The problem: Within the material below, find each line bearing the word "computer" and present it.
+++
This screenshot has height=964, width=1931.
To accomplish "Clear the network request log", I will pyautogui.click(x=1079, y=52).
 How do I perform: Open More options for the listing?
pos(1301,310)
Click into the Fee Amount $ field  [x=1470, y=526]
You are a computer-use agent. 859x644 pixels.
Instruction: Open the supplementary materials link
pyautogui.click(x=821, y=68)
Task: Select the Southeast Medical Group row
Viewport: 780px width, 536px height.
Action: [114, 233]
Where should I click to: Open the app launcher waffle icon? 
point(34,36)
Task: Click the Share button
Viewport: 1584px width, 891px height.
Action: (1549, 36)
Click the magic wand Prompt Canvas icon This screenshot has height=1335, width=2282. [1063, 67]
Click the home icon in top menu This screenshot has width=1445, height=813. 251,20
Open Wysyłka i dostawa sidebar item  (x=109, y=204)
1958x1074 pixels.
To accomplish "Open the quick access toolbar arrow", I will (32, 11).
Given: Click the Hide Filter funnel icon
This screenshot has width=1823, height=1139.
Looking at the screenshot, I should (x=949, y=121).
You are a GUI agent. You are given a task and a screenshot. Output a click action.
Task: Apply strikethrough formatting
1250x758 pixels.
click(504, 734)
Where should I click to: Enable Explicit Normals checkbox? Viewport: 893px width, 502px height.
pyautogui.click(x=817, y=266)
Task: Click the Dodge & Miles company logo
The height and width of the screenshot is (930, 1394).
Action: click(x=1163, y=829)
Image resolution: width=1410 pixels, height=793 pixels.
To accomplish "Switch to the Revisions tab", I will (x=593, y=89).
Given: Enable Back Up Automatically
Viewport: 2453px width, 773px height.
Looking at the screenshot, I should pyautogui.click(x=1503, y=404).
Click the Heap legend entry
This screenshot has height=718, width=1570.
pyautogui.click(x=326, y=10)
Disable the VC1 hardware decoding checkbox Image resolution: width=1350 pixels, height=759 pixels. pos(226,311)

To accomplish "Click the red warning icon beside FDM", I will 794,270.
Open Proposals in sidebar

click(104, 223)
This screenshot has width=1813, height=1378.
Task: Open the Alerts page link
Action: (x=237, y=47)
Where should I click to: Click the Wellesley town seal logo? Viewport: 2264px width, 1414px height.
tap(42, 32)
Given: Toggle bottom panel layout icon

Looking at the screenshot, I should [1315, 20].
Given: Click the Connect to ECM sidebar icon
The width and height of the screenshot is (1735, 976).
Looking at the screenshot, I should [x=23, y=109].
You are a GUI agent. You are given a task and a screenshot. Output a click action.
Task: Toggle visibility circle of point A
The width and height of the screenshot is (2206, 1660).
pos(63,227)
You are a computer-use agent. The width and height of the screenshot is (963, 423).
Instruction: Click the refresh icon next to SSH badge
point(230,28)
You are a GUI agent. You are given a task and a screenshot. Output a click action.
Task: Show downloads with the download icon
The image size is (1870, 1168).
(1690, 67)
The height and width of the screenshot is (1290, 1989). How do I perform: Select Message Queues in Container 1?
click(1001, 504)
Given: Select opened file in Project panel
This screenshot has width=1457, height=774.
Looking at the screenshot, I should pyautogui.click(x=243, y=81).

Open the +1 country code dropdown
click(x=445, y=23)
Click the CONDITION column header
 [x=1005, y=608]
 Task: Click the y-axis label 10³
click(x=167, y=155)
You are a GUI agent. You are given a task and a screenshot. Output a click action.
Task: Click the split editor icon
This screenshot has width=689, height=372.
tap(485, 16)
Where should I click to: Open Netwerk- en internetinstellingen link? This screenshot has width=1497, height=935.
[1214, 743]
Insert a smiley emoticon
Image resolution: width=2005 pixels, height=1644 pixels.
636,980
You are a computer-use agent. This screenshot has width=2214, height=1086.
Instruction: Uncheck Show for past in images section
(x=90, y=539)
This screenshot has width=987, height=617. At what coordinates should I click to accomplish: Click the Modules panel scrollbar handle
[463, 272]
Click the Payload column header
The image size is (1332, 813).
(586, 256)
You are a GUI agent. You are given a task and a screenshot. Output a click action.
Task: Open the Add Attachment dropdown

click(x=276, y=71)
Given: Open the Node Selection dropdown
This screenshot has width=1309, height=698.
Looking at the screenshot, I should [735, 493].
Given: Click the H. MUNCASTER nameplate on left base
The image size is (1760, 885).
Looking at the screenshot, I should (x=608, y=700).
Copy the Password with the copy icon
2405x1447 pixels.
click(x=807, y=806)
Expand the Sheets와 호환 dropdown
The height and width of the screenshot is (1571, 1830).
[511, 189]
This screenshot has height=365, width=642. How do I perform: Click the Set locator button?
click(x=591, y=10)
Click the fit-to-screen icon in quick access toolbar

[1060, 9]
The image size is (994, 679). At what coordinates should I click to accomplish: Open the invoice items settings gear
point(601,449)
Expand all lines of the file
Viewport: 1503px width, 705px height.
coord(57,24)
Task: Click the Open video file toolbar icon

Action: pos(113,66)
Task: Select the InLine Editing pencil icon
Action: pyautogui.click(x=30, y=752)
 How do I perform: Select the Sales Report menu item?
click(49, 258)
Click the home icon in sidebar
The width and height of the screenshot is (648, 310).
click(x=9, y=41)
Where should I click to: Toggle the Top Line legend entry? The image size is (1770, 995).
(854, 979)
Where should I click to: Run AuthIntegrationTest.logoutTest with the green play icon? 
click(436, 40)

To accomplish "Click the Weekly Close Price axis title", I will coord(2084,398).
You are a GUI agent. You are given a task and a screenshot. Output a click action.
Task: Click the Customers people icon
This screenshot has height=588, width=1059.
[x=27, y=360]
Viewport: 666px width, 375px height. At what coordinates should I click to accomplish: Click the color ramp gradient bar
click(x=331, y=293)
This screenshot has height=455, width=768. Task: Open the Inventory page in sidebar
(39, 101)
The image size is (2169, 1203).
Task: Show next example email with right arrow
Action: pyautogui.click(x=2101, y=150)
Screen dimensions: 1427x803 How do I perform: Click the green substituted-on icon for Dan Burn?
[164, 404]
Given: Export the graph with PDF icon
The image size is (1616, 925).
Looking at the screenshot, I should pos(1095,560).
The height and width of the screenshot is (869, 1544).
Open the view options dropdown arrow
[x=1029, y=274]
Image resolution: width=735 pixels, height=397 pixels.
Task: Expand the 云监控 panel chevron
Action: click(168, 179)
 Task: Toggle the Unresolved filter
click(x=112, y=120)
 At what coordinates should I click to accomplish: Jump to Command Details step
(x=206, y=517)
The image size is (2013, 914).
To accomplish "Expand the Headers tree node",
+++
Reply:
You are a computer-use agent. 859x644 pixels.
You are a computer-use agent. The width and height of the screenshot is (963, 423).
You are a computer-use agent. This screenshot has width=2214, height=1086.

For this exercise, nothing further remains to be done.